The important features of WRS that help to secure its objectives are:
- No guarantees of annual retirement benefit increases and cost of living adjustments;
- Employee choice in contributing to funds with alternative investment styles;
- Provision of a benefit floor; and
- Annual adjustments to benefits above the floor according to investment performance.
In 2012, the WRS undertook policy measures that strengthened the system and reduced employer (and taxpayer) costs, including:
- Increased the creditable service work-hours requirement to 1,200 hours per year for regular employees and 880 hours per year for teachers and employees in education-related jobs;
- Introduced a five-year creditable service vesting period for those hired after June 2011;
- Reduced the benefit-formula factor for certain employee categories; and
- Eliminated contributions by employers of employees’ share of pension contributions.

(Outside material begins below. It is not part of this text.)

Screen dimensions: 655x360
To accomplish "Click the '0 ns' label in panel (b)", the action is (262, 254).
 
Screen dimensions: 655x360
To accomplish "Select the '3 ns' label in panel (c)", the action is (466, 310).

The Milwaukee County Employee Retirement System also shifted its policy to require worker contributions after 2000. However, the Milwaukee County system is not as financially secure as WRS; its funding ratio is 87.3 percent, but the plan’s liabilities are discounted at the unrealistically high rate of 8 percent. The system needs reform to restore financial sustainability, possibly including better methods of liability assessment, more conservative investment of assets, asset-liability matching and the introduction of a defined-contribution plan for younger and future employees.
However, Wisconsin’s actuarial liability on account of post-employment health care benefits, which amounts to a significant share of the state’s general revenues, is totally unfunded. Moreover, under the assumptions employed by Wisconsin’s actuaries, the size of the liability reported in the state’s Comprehensive Annual Financial Report appears to be underestimated. Because current contributions (premiums plus state contributions) fall short of the annual required contribution, the taxpayer burden is likely to grow larger over time. A reform that 1) charges higher premiums to retirees, 2) closes the health insurance program to younger and future employees, 3) and shifts young and new employees to a new prefunded system with health saving accounts would be a fiscally sound reform. The sooner it is implemented, the better.